By now the sun was up and casting long shadows, the car’s interior filled with the warm gusting scent of the countryside, occasional stands of roadside cypress flicking fingers of shadow across its bonnet. Somewhere along this route, thought Jacquot, somewhere within this rough circle that he had marked out, or just outside it, were Claudine and Midou. Within, say, twenty minutes’ drive of Pizzeria Blazots. Maybe, right this minute, actually within sight. In one of those farm buildings down there on the valley floor, or somewhere amongst that scattering of terracotta roofs. The thought was tantalising – so close, so near.

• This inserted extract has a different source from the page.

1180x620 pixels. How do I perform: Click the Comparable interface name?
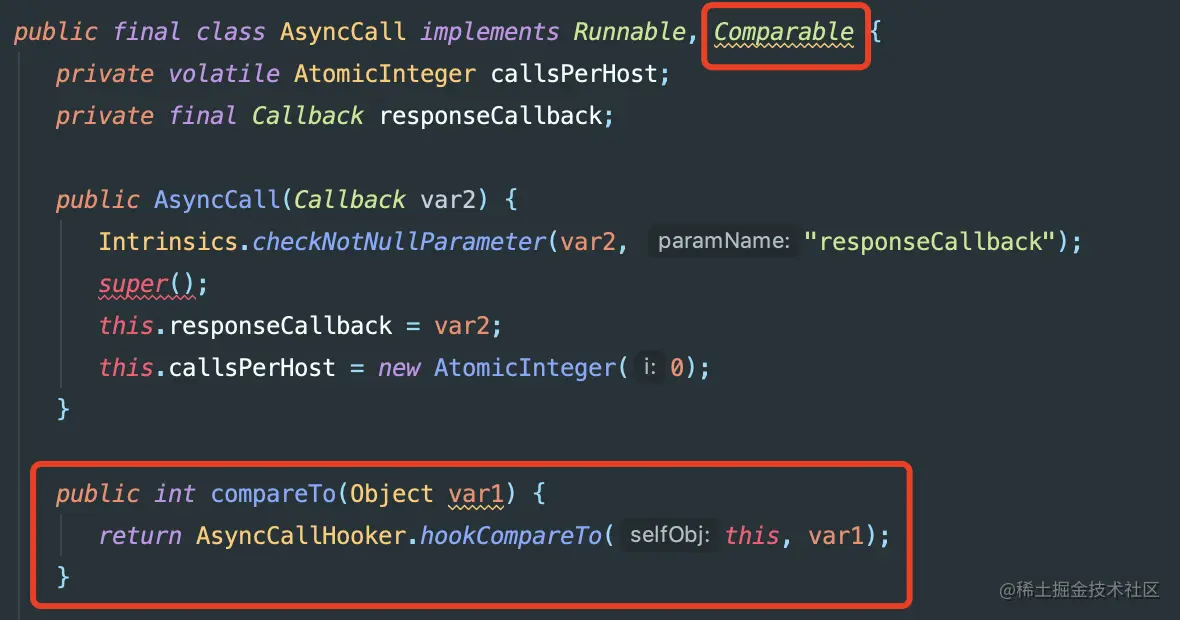click(x=783, y=32)
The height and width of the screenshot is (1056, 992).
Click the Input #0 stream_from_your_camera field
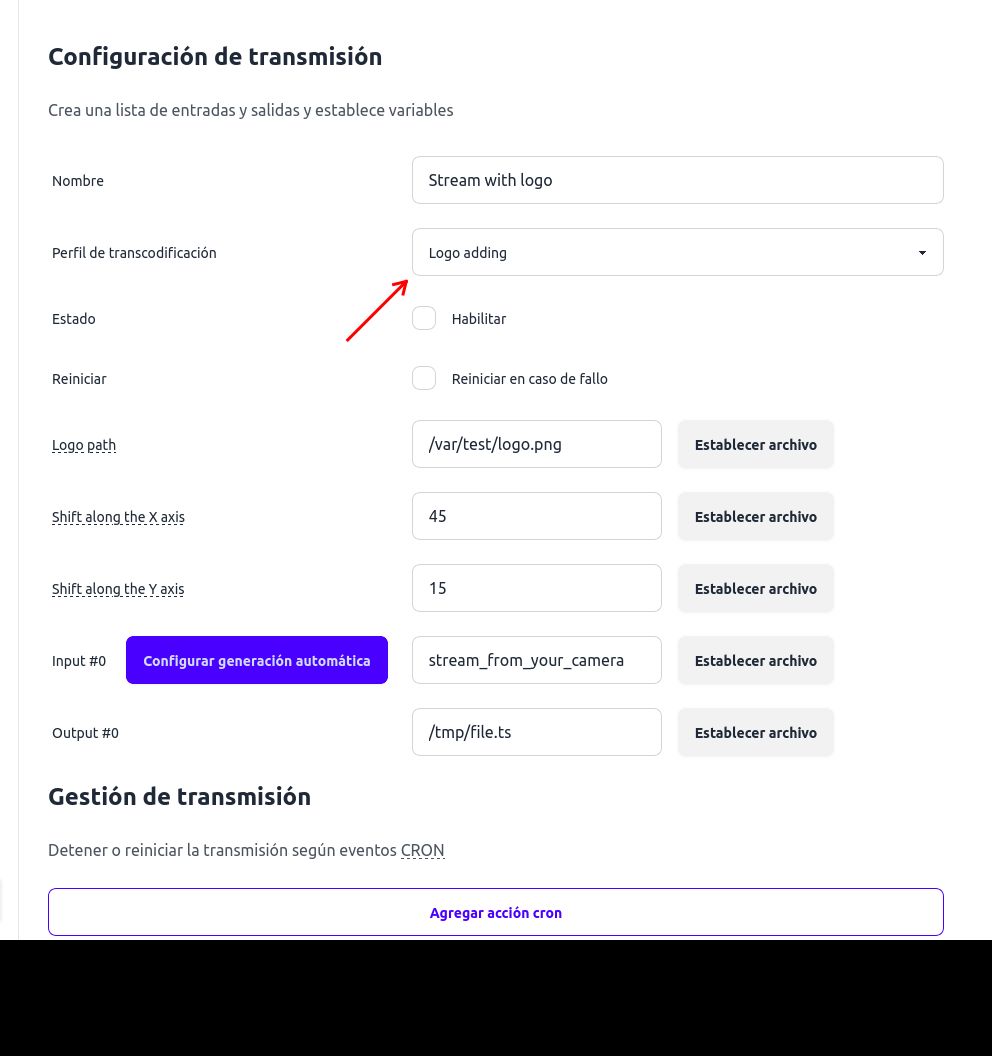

Yet all it did was fill Jacquot with a gut-knotting sense of frustration, a sense of powerlessness that made him grip the wheel, clamp his teeth and badly misjudge a turn, clashing his gears on a particularly sharp right-hand bend as he dropped down towards Aurons and Vernegues.
Because this was about as far as the Cavaillon taxi that the sisters had hijacked had been able to reach. Of course they could have refilled, but as Brunet had established no Citroën had been reported on the security videos of any garage forecourt within a fifty kilometre range of Cavaillon. And so early on a Sunday morning, all the smaller filling stations in-country would have been closed for the night.
He wondered how they were fixed for transport, wherever they were, now that they had lost the VW. They might have made it back to base last night but they’d never be able to use the Citroën now, not a stolen car, with the registration number so widely spread.
Or did they have some other means of transport, a back-up to the VW?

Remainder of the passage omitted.